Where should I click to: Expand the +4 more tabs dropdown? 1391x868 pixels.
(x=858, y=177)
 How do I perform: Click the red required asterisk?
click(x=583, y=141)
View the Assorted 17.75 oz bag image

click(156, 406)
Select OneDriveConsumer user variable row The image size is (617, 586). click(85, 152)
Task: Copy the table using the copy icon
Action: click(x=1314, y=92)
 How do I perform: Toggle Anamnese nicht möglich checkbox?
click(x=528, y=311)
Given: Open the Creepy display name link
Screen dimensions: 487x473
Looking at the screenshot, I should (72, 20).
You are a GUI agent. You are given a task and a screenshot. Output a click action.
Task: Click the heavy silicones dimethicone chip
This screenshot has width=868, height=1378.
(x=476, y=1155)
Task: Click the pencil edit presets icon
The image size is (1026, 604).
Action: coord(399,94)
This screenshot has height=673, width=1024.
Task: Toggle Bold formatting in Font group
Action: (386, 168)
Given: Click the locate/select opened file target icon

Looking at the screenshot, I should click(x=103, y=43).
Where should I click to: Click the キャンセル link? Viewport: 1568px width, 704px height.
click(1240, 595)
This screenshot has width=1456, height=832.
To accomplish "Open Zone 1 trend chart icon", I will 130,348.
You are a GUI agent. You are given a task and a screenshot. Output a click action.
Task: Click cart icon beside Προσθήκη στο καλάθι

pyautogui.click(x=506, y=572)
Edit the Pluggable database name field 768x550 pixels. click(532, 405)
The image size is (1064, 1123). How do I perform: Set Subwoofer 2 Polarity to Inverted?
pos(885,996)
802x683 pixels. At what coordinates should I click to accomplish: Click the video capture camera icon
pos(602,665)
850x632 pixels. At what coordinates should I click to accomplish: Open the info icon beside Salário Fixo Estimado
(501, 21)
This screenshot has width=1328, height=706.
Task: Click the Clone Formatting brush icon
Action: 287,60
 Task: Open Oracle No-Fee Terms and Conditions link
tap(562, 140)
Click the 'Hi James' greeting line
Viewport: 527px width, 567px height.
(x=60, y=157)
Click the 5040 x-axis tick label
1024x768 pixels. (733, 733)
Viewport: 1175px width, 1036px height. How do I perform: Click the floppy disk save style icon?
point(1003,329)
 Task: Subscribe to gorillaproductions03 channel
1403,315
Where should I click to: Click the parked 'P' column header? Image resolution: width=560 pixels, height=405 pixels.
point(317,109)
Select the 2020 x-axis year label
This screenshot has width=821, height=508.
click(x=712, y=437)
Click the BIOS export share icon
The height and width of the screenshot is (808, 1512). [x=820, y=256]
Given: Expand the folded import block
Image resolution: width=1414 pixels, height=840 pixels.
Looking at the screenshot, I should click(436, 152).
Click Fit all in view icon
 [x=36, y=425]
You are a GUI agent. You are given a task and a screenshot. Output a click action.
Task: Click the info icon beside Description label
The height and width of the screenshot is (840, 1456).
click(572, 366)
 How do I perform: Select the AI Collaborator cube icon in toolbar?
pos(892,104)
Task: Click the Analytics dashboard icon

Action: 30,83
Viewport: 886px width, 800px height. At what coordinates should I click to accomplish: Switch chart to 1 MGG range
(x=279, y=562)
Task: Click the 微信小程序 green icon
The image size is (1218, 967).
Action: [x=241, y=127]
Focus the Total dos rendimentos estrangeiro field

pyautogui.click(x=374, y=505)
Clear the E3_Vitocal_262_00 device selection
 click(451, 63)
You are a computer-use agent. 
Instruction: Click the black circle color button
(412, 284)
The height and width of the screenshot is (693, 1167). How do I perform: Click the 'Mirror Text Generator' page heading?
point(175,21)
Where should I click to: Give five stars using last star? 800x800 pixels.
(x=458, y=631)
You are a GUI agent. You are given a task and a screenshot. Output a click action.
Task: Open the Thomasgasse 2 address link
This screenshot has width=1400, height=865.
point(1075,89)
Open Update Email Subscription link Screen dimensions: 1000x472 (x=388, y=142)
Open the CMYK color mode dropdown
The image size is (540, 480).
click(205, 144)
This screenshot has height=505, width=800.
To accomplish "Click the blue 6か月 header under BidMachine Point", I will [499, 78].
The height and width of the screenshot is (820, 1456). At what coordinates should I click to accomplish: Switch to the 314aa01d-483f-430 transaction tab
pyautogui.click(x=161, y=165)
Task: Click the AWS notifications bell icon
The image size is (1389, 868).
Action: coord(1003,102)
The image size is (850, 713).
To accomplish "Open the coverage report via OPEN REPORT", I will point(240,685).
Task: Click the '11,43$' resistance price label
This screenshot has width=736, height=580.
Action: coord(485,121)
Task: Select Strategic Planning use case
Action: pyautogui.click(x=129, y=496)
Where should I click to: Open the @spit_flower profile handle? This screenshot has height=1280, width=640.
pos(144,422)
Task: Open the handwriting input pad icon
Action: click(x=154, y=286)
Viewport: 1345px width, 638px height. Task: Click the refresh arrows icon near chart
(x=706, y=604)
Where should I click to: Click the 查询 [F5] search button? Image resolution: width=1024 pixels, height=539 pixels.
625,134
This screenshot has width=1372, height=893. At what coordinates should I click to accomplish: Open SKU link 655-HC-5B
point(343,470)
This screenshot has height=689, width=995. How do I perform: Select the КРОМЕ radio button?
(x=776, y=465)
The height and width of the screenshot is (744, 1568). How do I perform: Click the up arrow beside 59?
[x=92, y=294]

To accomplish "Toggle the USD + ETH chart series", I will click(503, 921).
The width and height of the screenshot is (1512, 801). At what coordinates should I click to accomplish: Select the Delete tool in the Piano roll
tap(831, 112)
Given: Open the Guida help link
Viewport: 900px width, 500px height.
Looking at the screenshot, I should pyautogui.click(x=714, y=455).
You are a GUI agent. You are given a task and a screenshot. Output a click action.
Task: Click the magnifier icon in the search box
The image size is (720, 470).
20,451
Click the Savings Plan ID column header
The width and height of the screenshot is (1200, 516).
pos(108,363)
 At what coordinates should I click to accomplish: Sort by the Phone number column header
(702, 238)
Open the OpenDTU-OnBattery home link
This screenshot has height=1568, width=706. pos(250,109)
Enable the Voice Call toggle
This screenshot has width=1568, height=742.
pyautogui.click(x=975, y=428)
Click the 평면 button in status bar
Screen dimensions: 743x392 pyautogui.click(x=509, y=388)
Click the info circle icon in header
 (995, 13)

-.-.-

GIVEN REQUEST: Present every line of the records above as a JSON list of strings, one string per line, skipping blank lines.

THE COMPLETED TASK:
[
  "Where should I click to: Expand the +4 more tabs dropdown? 1391x868 pixels.",
  "(x=858, y=177)",
  " How do I perform: Click the red required asterisk?",
  "click(x=583, y=141)",
  "View the Assorted 17.75 oz bag image",
  "click(156, 406)",
  "Select OneDriveConsumer user variable row The image size is (617, 586). click(85, 152)",
  "Task: Copy the table using the copy icon",
  "Action: click(x=1314, y=92)",
  " How do I perform: Toggle Anamnese nicht möglich checkbox?",
  "click(x=528, y=311)",
  "Given: Open the Creepy display name link",
  "Screen dimensions: 487x473",
  "Looking at the screenshot, I should (72, 20).",
  "You are a GUI agent. You are given a task and a screenshot. Output a click action.",
  "Task: Click the heavy silicones dimethicone chip",
  "This screenshot has width=868, height=1378.",
  "(x=476, y=1155)",
  "Task: Click the pencil edit presets icon",
  "The image size is (1026, 604).",
  "Action: coord(399,94)",
  "This screenshot has height=673, width=1024.",
  "Task: Toggle Bold formatting in Font group",
  "Action: (386, 168)",
  "Given: Click the locate/select opened file target icon",
  "Looking at the screenshot, I should click(x=103, y=43).",
  "Where should I click to: Click the キャンセル link? Viewport: 1568px width, 704px height.",
  "click(1240, 595)",
  "This screenshot has width=1456, height=832.",
  "To accomplish \"Open Zone 1 trend chart icon\", I will 130,348.",
  "You are a GUI agent. You are given a task and a screenshot. Output a click action.",
  "Task: Click cart icon beside Προσθήκη στο καλάθι",
  "pyautogui.click(x=506, y=572)",
  "Edit the Pluggable database name field 768x550 pixels. click(532, 405)",
  "The image size is (1064, 1123). How do I perform: Set Subwoofer 2 Polarity to Inverted?",
  "pos(885,996)",
  "802x683 pixels. At what coordinates should I click to accomplish: Click the video capture camera icon",
  "pos(602,665)",
  "850x632 pixels. At what coordinates should I click to accomplish: Open the info icon beside Salário Fixo Estimado",
  "(501, 21)",
  "This screenshot has width=1328, height=706.",
  "Task: Click the Clone Formatting brush icon",
  "Action: 287,60",
  " Task: Open Oracle No-Fee Terms and Conditions link",
  "tap(562, 140)",
  "Click the 'Hi James' greeting line",
  "Viewport: 527px width, 567px height.",
  "(x=60, y=157)",
  "Click the 5040 x-axis tick label",
  "1024x768 pixels. (733, 733)",
  "Viewport: 1175px width, 1036px height. How do I perform: Click the floppy disk save style icon?",
  "point(1003,329)",
  " Task: Subscribe to gorillaproductions03 channel",
  "1403,315",
  "Where should I click to: Click the parked 'P' column header? Image resolution: width=560 pixels, height=405 pixels.",
  "point(317,109)",
  "Select the 2020 x-axis year label",
  "This screenshot has width=821, height=508.",
  "click(x=712, y=437)",
  "Click the BIOS export share icon",
  "The height and width of the screenshot is (808, 1512). [x=820, y=256]",
  "Given: Expand the folded import block",
  "Image resolution: width=1414 pixels, height=840 pixels.",
  "Looking at the screenshot, I should click(436, 152).",
  "Click Fit all in view icon",
  " [x=36, y=425]",
  "You are a GUI agent. You are given a task and a screenshot. Output a click action.",
  "Task: Click the info icon beside Description label",
  "The height and width of the screenshot is (840, 1456).",
  "click(572, 366)",
  " How do I perform: Select the AI Collaborator cube icon in toolbar?",
  "pos(892,104)",
  "Task: Click the Analytics dashboard icon",
  "Action: 30,83",
  "Viewport: 886px width, 800px height. At what coordinates should I click to accomplish: Switch chart to 1 MGG range",
  "(x=279, y=562)",
  "Task: Click the 微信小程序 green icon",
  "The image size is (1218, 967).",
  "Action: [x=241, y=127]",
  "Focus the Total dos rendimentos estrangeiro field",
  "pyautogui.click(x=374, y=505)",
  "Clear the E3_Vitocal_262_00 device selection",
  " click(451, 63)",
  "You are a computer-use agent. ",
  "Instruction: Click the black circle color button",
  "(412, 284)",
  "The height and width of the screenshot is (693, 1167). How do I perform: Click the 'Mirror Text Generator' page heading?",
  "point(175,21)",
  "Where should I click to: Give five stars using last star? 800x800 pixels.",
  "(x=458, y=631)",
  "You are a GUI agent. You are given a task and a screenshot. Output a click action.",
  "Task: Open the Thomasgasse 2 address link",
  "This screenshot has width=1400, height=865.",
  "point(1075,89)",
  "Open Update Email Subscription link Screen dimensions: 1000x472 (x=388, y=142)",
  "Open the CMYK color mode dropdown",
  "The image size is (540, 480).",
  "click(205, 144)",
  "This screenshot has height=505, width=800.",
  "To accomplish \"Click the blue 6か月 header under BidMachine Point\", I will [499, 78].",
  "The height and width of the screenshot is (820, 1456). At what coordinates should I click to accomplish: Switch to the 314aa01d-483f-430 transaction tab",
  "pyautogui.click(x=161, y=165)",
  "Task: Click the AWS notifications bell icon",
  "The image size is (1389, 868).",
  "Action: coord(1003,102)",
  "The image size is (850, 713).",
  "To accomplish \"Open the coverage report via OPEN REPORT\", I will point(240,685).",
  "Task: Click the '11,43$' resistance price label",
  "This screenshot has width=736, height=580.",
  "Action: coord(485,121)",
  "Task: Select Strategic Planning use case",
  "Action: pyautogui.click(x=129, y=496)",
  "Where should I click to: Open the @spit_flower profile handle? This screenshot has height=1280, width=640.",
  "pos(144,422)",
  "Task: Open the handwriting input pad icon",
  "Action: click(x=154, y=286)",
  "Viewport: 1345px width, 638px height. Task: Click the refresh arrows icon near chart",
  "(x=706, y=604)",
  "Where should I click to: Click the 查询 [F5] search button? Image resolution: width=1024 pixels, height=539 pixels.",
  "625,134",
  "This screenshot has width=1372, height=893. At what coordinates should I click to accomplish: Open SKU link 655-HC-5B",
  "point(343,470)",
  "This screenshot has height=689, width=995. How do I perform: Select the КРОМЕ radio button?",
  "(x=776, y=465)",
  "The height and width of the screenshot is (744, 1568). How do I perform: Click the up arrow beside 59?",
  "[x=92, y=294]",
  "To accomplish \"Toggle the USD + ETH chart series\", I will click(503, 921).",
  "The width and height of the screenshot is (1512, 801). At what coordinates should I click to accomplish: Select the Delete tool in the Piano roll",
  "tap(831, 112)",
  "Given: Open the Guida help link",
  "Viewport: 900px width, 500px height.",
  "Looking at the screenshot, I should pyautogui.click(x=714, y=455).",
  "You are a GUI agent. You are given a task and a screenshot. Output a click action.",
  "Task: Click the magnifier icon in the search box",
  "The image size is (720, 470).",
  "20,451",
  "Click the Savings Plan ID column header",
  "The width and height of the screenshot is (1200, 516).",
  "pos(108,363)",
  " At what coordinates should I click to accomplish: Sort by the Phone number column header",
  "(702, 238)",
  "Open the OpenDTU-OnBattery home link",
  "This screenshot has height=1568, width=706. pos(250,109)",
  "Enable the Voice Call toggle",
  "This screenshot has width=1568, height=742.",
  "pyautogui.click(x=975, y=428)",
  "Click the 평면 button in status bar",
  "Screen dimensions: 743x392 pyautogui.click(x=509, y=388)",
  "Click the info circle icon in header",
  " (995, 13)"
]